The author lays out her subject matter according to 24 broad categories of symptoms, including “Vomiting,” “Diarrhea,” “Excessive Drinking,” “Lethargy/Weakness,” “Panting,” and so on, and provides details of each via real-life examples. One representative account tells of how Otis, a 3.5-year-old Labrador retriever, ate potato chips, a plastic wrapper, some garlic, and dried currants, which “brought him to death’s door” with nonstop vomiting. He was rushed to an emergency clinic, where doctors found that Otis’ kidneys were failing, with the currants as the main cause: “Grapes, raisins and currants are toxic to dogs.” In another story, doctors discover that a golden retriever named Julie has eaten a rope toy “that had expanded into a chaotic mess” inside her stomach, resulting in chronic vomiting and lethargy. Rade’s writing style offers a blend of meticulous research and a conversational tone that’s aimed at fellow dog owners. She writes from the perspective of a dog owner, rather than of a medical professional, drawing upon memories of decades of health issues with her own canines; she notes that she doesn’t hesitate to consult a veterinarian, when needed, and urges readers to do so as well.
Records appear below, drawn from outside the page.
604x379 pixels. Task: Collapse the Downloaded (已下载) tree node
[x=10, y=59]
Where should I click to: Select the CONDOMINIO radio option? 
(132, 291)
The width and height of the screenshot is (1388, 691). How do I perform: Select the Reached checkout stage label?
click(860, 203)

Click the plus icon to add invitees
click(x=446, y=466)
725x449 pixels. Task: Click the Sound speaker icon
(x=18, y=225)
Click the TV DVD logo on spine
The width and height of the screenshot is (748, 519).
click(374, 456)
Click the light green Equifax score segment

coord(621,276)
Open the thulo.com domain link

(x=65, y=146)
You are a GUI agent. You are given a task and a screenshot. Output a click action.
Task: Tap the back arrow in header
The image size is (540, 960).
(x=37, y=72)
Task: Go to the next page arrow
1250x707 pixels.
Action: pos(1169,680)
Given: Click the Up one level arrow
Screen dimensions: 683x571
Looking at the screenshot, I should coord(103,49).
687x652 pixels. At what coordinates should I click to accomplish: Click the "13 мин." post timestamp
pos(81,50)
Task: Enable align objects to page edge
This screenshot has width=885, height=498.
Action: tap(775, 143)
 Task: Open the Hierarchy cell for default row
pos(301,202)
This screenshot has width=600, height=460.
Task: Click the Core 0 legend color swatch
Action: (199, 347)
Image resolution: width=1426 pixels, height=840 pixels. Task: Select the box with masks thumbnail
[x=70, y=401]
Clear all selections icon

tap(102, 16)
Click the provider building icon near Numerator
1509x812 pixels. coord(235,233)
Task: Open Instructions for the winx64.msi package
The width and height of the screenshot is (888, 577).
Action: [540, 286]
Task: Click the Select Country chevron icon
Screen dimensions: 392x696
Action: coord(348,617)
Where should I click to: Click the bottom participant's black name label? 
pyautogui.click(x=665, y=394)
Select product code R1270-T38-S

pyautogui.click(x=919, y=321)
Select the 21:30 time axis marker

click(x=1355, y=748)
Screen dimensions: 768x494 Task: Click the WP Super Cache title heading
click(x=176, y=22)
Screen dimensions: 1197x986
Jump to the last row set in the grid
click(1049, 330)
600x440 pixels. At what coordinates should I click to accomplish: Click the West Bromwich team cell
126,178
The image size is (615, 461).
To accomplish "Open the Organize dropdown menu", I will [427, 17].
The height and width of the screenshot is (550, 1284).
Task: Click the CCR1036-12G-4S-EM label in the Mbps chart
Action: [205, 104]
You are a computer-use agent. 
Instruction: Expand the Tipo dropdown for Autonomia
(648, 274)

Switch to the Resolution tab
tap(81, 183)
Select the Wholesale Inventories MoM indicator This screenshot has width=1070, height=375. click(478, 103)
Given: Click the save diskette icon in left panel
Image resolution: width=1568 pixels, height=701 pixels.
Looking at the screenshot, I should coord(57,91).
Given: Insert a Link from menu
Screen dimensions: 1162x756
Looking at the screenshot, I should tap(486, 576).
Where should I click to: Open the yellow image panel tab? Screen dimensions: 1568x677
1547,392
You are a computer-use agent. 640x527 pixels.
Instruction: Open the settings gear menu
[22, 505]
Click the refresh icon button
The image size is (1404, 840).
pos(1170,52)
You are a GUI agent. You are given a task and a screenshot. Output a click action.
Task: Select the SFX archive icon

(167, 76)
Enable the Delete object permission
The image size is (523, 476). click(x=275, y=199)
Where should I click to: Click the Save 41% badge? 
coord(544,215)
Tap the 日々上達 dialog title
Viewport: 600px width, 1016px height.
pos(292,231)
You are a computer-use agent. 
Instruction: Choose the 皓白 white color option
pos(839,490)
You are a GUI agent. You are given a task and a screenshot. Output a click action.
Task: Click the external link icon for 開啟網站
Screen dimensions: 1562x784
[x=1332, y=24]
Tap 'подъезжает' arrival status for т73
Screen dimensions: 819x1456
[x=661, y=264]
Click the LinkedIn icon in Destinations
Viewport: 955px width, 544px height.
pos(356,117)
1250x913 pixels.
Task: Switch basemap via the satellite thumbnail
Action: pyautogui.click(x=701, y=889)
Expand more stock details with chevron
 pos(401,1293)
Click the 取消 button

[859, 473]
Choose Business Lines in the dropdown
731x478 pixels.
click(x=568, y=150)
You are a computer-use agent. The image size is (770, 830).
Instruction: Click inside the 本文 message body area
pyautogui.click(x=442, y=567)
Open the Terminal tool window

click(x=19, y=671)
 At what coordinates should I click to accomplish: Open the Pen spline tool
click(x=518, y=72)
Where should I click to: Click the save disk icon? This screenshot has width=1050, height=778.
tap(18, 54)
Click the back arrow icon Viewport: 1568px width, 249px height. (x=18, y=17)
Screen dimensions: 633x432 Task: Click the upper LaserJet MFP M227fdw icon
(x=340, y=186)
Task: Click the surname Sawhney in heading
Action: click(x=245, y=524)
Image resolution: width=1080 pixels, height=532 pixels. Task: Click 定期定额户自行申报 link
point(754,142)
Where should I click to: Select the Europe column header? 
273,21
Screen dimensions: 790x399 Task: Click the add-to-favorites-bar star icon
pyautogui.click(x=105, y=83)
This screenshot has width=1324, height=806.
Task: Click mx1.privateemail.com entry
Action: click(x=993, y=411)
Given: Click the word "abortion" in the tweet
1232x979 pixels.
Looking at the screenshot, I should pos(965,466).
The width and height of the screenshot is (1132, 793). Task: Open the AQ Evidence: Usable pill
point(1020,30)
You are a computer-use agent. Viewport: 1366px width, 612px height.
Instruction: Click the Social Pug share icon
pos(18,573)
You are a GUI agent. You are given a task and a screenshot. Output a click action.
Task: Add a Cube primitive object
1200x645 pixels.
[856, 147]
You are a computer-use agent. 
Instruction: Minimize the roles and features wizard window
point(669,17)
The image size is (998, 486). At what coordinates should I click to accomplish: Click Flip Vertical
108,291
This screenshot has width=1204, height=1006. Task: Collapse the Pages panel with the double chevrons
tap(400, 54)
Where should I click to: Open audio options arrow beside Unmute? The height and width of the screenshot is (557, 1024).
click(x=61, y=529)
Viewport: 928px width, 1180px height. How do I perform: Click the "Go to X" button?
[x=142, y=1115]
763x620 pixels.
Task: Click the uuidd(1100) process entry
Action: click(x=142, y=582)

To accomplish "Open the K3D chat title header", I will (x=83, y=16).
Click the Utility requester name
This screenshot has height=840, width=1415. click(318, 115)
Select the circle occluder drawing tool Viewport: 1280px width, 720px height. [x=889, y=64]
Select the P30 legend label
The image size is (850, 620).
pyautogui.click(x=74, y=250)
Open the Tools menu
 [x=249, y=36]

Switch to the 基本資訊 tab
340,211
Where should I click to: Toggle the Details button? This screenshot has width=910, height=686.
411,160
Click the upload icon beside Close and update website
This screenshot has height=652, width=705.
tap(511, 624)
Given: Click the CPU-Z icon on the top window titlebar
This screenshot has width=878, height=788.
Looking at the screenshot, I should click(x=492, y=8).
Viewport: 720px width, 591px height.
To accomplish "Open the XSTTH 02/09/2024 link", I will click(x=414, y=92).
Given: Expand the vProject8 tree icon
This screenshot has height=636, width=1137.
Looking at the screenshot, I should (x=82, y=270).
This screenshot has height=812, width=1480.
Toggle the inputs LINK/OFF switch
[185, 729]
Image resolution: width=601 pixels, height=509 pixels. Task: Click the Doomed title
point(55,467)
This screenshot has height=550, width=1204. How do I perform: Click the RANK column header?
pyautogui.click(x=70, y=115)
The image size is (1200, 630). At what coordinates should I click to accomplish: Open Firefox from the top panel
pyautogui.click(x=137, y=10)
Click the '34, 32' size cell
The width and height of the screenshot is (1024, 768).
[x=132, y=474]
Her easygoing style makes for an overall pleasant read as she reduces complex medical terminology into everyday terms for newcomers, making the stakes of each situation clear, as when she explains that one dog “was diagnosed with pancreatitis…a potentially life-threatening condition.” Readers will appreciate the book’s layout as well, with each dog’s symptoms on the left side of each chart and “Potential [ancillary] Symptoms” on the right. The table of contents lays out just about every dog illness or problem that one might encounter, making it relatively easy to home in on a particular interest.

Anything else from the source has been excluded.